### WHAT THE TASK ASKS
Can you return the records below exactly as they stand, but only from the first line through the one with "The image size is (939, 929)."?

### DATA RECORDS
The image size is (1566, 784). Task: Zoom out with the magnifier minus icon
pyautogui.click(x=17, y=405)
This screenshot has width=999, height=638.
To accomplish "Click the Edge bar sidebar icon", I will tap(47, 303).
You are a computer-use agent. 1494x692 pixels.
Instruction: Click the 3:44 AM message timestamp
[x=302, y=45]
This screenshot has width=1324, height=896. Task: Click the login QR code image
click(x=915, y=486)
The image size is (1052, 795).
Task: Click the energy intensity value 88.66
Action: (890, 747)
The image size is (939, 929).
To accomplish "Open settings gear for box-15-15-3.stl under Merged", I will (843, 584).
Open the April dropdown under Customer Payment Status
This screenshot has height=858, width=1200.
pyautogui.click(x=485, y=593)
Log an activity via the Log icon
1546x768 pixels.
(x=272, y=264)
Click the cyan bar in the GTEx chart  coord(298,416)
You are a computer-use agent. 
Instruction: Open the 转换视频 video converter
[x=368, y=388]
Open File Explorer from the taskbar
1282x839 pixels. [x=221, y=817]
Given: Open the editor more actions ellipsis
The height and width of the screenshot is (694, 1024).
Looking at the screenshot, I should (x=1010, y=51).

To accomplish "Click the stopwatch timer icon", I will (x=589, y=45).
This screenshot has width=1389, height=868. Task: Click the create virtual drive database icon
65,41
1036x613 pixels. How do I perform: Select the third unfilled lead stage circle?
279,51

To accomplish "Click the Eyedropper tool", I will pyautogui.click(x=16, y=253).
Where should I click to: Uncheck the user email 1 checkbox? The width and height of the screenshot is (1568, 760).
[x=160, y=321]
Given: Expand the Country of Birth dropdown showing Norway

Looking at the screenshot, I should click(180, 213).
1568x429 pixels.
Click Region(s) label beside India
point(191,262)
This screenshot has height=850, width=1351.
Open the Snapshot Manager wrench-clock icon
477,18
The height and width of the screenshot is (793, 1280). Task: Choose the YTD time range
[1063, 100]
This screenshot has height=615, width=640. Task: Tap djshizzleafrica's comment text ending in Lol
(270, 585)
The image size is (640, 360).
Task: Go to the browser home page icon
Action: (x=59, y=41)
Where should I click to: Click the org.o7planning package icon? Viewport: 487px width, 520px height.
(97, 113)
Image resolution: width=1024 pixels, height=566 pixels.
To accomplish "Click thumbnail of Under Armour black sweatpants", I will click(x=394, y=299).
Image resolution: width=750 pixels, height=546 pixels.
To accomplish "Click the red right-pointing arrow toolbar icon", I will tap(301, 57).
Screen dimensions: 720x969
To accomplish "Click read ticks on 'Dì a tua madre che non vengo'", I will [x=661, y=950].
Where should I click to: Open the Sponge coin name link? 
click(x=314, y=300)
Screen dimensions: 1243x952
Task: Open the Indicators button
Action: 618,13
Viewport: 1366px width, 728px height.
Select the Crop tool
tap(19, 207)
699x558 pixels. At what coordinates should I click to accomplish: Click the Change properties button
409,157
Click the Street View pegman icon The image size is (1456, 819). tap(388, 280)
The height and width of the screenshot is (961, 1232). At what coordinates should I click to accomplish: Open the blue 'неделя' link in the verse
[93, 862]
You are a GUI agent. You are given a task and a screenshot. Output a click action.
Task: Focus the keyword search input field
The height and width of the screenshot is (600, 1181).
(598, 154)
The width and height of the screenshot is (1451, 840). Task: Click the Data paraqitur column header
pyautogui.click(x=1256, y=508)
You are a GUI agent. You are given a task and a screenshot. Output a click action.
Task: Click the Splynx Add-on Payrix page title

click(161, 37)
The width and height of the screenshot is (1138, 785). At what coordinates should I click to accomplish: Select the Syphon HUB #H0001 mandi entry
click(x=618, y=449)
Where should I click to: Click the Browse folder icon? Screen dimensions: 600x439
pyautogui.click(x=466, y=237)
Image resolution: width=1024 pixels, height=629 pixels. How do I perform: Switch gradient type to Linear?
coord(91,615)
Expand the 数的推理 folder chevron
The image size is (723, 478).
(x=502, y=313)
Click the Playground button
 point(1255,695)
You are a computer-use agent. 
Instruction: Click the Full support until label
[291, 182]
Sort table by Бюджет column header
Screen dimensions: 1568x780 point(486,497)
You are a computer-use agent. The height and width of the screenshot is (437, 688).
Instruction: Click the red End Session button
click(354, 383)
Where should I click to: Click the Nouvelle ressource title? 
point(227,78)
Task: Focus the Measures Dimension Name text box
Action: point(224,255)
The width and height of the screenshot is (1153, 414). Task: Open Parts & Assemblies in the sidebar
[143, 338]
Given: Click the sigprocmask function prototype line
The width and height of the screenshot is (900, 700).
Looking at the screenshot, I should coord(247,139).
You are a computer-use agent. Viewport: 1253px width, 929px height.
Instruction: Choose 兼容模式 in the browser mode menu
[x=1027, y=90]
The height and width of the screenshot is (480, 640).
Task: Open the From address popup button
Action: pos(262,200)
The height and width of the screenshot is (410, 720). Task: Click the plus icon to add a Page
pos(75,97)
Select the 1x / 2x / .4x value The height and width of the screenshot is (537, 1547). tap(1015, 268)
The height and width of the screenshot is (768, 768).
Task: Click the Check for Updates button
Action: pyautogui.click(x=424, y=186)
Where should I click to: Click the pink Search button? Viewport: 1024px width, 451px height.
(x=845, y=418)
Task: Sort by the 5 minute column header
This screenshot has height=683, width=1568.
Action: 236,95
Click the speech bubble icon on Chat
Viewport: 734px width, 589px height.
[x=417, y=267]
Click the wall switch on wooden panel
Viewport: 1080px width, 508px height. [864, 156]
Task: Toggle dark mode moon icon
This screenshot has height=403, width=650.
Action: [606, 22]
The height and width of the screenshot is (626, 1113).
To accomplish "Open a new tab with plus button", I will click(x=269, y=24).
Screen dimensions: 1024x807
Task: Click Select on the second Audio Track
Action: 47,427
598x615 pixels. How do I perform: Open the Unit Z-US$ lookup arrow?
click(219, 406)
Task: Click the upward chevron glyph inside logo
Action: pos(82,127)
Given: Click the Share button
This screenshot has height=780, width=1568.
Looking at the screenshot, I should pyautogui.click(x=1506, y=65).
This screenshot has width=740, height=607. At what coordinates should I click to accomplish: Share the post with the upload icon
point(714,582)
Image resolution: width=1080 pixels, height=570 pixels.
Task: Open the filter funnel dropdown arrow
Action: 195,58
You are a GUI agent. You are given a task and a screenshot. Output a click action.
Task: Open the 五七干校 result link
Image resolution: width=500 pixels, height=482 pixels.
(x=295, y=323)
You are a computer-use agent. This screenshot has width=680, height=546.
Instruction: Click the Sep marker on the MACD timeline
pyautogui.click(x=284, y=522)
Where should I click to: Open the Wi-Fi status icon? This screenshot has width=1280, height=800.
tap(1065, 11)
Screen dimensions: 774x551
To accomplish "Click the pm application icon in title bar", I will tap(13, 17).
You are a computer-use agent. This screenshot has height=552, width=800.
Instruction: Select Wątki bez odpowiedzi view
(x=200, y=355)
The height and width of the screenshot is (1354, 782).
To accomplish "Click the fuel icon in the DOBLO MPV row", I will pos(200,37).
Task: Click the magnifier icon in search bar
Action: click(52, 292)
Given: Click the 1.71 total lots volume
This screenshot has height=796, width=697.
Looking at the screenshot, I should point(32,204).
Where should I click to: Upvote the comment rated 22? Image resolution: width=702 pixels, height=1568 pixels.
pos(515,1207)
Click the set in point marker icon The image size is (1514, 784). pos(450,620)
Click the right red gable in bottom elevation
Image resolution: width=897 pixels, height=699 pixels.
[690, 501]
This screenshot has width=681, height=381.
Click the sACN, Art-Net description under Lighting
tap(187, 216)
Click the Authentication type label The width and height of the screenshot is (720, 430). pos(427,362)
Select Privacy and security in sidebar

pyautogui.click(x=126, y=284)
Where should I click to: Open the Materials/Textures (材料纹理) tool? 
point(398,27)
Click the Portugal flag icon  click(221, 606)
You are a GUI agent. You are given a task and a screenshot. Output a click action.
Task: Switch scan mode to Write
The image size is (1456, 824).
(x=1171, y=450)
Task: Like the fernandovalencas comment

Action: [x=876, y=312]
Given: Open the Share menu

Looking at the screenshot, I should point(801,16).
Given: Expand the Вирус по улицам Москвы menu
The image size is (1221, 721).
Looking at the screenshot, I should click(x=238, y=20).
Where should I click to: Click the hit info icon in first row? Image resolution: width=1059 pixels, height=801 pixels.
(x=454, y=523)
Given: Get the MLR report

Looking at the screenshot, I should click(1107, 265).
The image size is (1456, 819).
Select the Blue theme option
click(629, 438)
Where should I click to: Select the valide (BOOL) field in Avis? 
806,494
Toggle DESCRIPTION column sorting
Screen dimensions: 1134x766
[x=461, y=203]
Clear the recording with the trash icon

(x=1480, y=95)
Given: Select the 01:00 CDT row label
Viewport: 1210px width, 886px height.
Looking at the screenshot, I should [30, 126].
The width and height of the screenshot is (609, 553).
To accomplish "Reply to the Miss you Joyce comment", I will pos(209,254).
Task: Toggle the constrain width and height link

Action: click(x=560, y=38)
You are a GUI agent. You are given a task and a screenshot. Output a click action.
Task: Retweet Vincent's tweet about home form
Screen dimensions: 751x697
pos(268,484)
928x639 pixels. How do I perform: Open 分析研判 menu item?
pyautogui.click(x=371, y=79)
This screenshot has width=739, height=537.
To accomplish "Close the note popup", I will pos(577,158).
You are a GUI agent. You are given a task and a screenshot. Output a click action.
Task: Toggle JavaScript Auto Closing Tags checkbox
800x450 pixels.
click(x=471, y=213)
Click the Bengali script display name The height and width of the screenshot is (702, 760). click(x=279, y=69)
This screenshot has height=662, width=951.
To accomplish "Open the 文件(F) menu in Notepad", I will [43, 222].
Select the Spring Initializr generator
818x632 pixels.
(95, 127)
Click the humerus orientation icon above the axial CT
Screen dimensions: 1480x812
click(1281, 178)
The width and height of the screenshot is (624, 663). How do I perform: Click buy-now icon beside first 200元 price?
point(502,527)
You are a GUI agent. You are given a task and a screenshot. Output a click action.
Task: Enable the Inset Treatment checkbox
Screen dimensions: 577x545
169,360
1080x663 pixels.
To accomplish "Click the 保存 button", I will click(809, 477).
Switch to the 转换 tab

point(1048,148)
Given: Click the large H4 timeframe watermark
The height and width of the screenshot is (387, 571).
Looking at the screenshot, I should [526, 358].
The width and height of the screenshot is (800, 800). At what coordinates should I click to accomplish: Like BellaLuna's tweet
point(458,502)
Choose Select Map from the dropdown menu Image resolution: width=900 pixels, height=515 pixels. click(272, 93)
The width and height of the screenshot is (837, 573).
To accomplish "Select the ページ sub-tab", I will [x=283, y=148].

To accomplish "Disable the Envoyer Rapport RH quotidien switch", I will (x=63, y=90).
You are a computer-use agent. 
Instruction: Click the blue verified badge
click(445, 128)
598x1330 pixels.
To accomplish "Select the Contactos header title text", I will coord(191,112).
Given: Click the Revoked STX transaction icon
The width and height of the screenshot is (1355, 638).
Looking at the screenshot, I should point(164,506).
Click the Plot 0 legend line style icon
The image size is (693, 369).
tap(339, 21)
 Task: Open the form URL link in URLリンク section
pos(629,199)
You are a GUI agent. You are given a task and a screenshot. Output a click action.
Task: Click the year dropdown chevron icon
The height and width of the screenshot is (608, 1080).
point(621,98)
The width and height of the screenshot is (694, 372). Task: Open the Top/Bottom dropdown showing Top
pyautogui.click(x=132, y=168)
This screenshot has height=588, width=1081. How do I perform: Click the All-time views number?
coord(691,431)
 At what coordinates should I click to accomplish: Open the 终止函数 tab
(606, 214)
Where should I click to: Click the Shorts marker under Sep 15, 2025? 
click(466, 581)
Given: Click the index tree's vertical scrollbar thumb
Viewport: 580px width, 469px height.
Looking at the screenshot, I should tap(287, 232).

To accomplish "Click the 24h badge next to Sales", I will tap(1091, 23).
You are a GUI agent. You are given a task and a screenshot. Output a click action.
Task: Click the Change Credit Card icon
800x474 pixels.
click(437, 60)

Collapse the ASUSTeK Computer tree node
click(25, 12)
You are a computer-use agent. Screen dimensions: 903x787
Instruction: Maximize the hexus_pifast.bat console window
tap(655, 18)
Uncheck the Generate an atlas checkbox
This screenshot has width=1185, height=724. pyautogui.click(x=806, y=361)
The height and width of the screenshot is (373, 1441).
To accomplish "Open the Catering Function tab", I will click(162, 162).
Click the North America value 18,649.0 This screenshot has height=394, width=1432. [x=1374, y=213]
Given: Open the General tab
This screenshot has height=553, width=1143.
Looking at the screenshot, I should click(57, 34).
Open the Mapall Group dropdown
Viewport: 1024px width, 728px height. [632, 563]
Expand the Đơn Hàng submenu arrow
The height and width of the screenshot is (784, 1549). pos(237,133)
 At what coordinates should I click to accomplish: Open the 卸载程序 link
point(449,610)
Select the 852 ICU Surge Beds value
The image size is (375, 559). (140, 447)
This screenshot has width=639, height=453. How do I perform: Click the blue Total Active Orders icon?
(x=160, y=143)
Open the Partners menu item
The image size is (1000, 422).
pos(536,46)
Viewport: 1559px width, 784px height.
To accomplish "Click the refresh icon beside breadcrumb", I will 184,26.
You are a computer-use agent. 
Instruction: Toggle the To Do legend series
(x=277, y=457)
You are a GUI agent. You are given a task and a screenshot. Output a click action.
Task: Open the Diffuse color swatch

### FINISHED EXERCISE
The image size is (1566, 784). Task: Zoom out with the magnifier minus icon
pyautogui.click(x=17, y=405)
This screenshot has width=999, height=638.
To accomplish "Click the Edge bar sidebar icon", I will tap(47, 303).
You are a computer-use agent. 1494x692 pixels.
Instruction: Click the 3:44 AM message timestamp
[x=302, y=45]
This screenshot has width=1324, height=896. Task: Click the login QR code image
click(x=915, y=486)
The image size is (1052, 795).
Task: Click the energy intensity value 88.66
Action: (890, 747)
The image size is (939, 929).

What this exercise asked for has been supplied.